Mad Cow in U.S.: Ok, what are ramifications?

Not unless the public is wary of tainted beef. There might be a premium on stock that’s been tested to be clean. Of course, it all depends on just how widespread this turns out to be.

Acoording to a MeFi comment: McDonalds down 3.5% in after hours trading

I’m just thinking that, somewhere out there, Eric Schlosser, author of Fast Food Nation, is going around saying, “I tried to warn you! But did you listen?”

At least americans don’t have wierd eating habits of some other countries where specific parts of the cow were eaten and offered a much higher risk of Mad Cow Disease.

How did Mad Cow disease arrive in Canada and USA ? Do they have factory farms British style ?

Actually, it’s the other way around, since a peculiarity of BSE is that it affects young people, contrarily to the related and already existing CJD, and it’s a way to tell them apart (before autoppsy, that’s it).

But a significant drop of domestic consumption caused by a BSE scare would, as it hapened in Europe.

Actually, vCJD, the kind thought transmitted via beef affects much younger people, the average age is 28, from your link. Classical CJD has the average age of 63.

This, IMHO, is a very positive thing, that tells me vCJD does not have a long incubation cycle. If only old people got vCJD, I’d be wondering if this disease is a ticking time bomb waiting to hit thousands of unsuspecting people.

Immediate ramification is that UK comedians will reverse the nationalities and recycle all the rubbish jokes that the US comedians were cracking 5 years ago.

This will make them much funnier, through addition of extra added irony.

Re: Age of persons getting CDJ etc. Clearly, I should read the links I post more thoroughly.

This isn’t IMHO, but in IMHO the American public will not have a knee-jerk reaction to this. There won’t be a mass change in eating habits. We love our steaks and 'burgers too much.
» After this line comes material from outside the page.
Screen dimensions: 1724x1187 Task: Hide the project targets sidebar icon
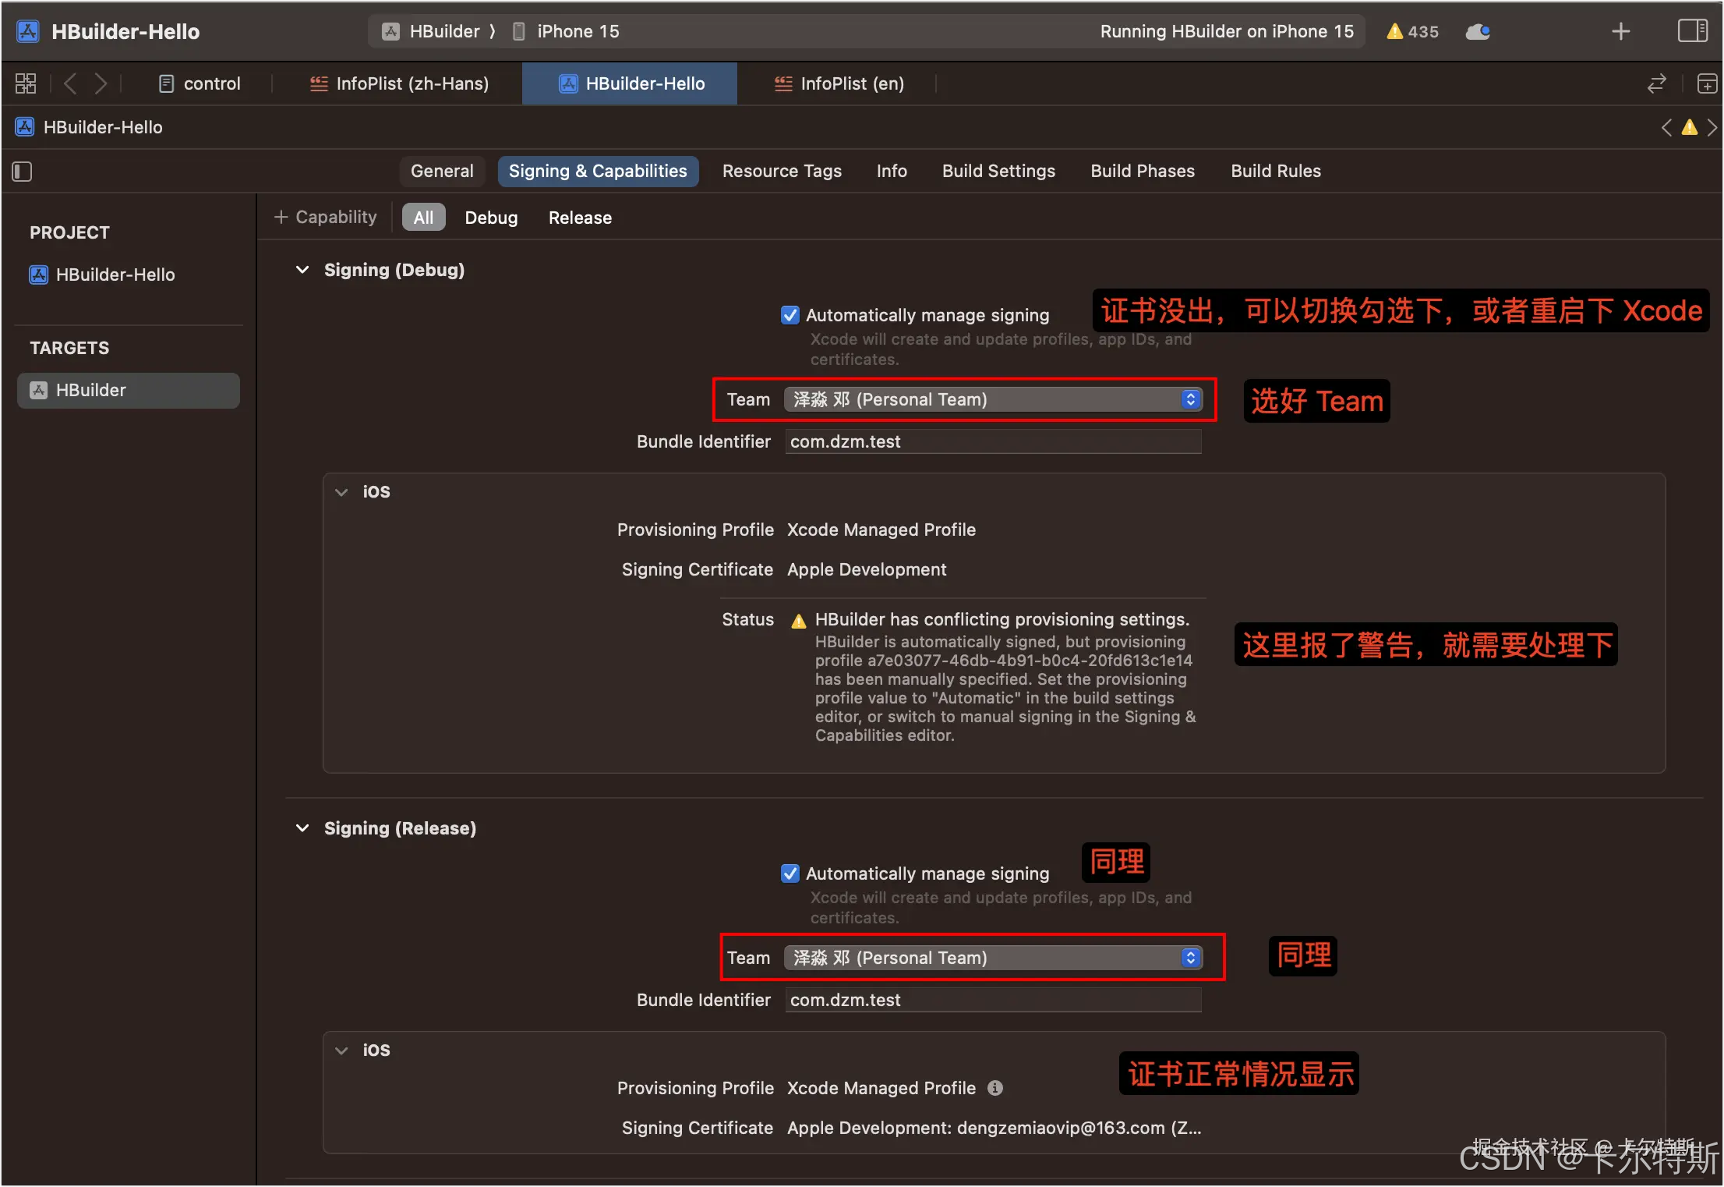(x=22, y=171)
During the initial panic (if there is one) would be a good time to buy a couple hundred pounds pounds of beef to fill the freezer.

You’re right that you should cook beef well (actually, I thought it had to be more than medium-rare, but I could be wrong), but that’s not because of BSE, it’s because of E Coli O157:H7 aka Hamburger disease.

Will the mad cow story bump the terrorism stories off the front pages for a while? Will there be mad cow tie-ins with the day-after Christmas sales news fluff stories? Will the “Got Milk?” campaign change to “Got Mad Cow?” What will happen to the Atkins diet fans?

Impossible. The only test for BSE involves looking at slices of brain tissue under microscopes - i.e., you can’t test live stock. This is why entire herds will be destroyed in an attempt to ascertain how widespread the problem is. Now, we could see introduction of mandatory tests on every slaughtered animal, I suppose, which would provide evidence for the safety of the meat coming from any given packing plant. Should this be the case, though, it would be due to new regulations, and there wouldn’t be any “safe” beef vs. “unsafe” beef price gap.

Mad cow disease?
Why all the sudden interest in PMS?

Just the other day the Chicago Trib had a big spread on how great the cattle market was going, thanks to Atkins. Might be a record for the shortest shelf life for any reported story.

Will this lead to a change in rendering/feeding practices?

I was told by a transcriptionist about 6 years ago that she typed up two reports of people who had died of mad cow disease and couldn’t understand why it wasn’t on the news. Do you think this was the same illness? Maybe it’s been here longer than we think.

Kallie,

Americans living in the UK during the danger years could have died of Mad Cow disease. Or they died of the similar to Mad Cow problem.

Just a nit-pick. People don’t get Mad Cow disease (or BSE). They get vCJD (variant Creutzfeld-Jacob disease), which evidence suggests is caused by eating BSE contaminated products.

As to Americans getting vCJD - it looks like it has a VERY long incubation period in people (some suggest it can take decades to show up). So, it’s not exactly surprising that Americans (and Canadians, and Germans, and French, and…) could come down with vCJD given the amount of world travel in the past many years.

Just a nit-pick. People don’t get Mad Cow disease (or BSE). They get vCJD (variant Creutzfeld-Jacob disease), which evidence suggests is caused by eating BSE contaminated products.

As to Americans getting vCJD - it looks like it has a VERY long incubation period in people (some suggest it can take decades to show up). So, it’s not exactly surprising that Americans (and Canadians, and Germans, and French, and…) could come down with vCJD given the amount of world travel in the past many years.

More to the point, it’s entirely possible that kallie’s transcriptionist typed up reports of people dying of non-variant CJD, which has nothing to do with BSE.

Minor nitpick: nvCJD is new variant CJD, although just vCJD is now the more accepted term:

[Quote:]
(http://www.ifst.org/hottop5.htm)

Err…okay? I was just pointing out that the cases in question might have been regular old CJD, not the variant version tied to BSE. I apologize to anyone confused by my use of “non-variant CJD” to that end.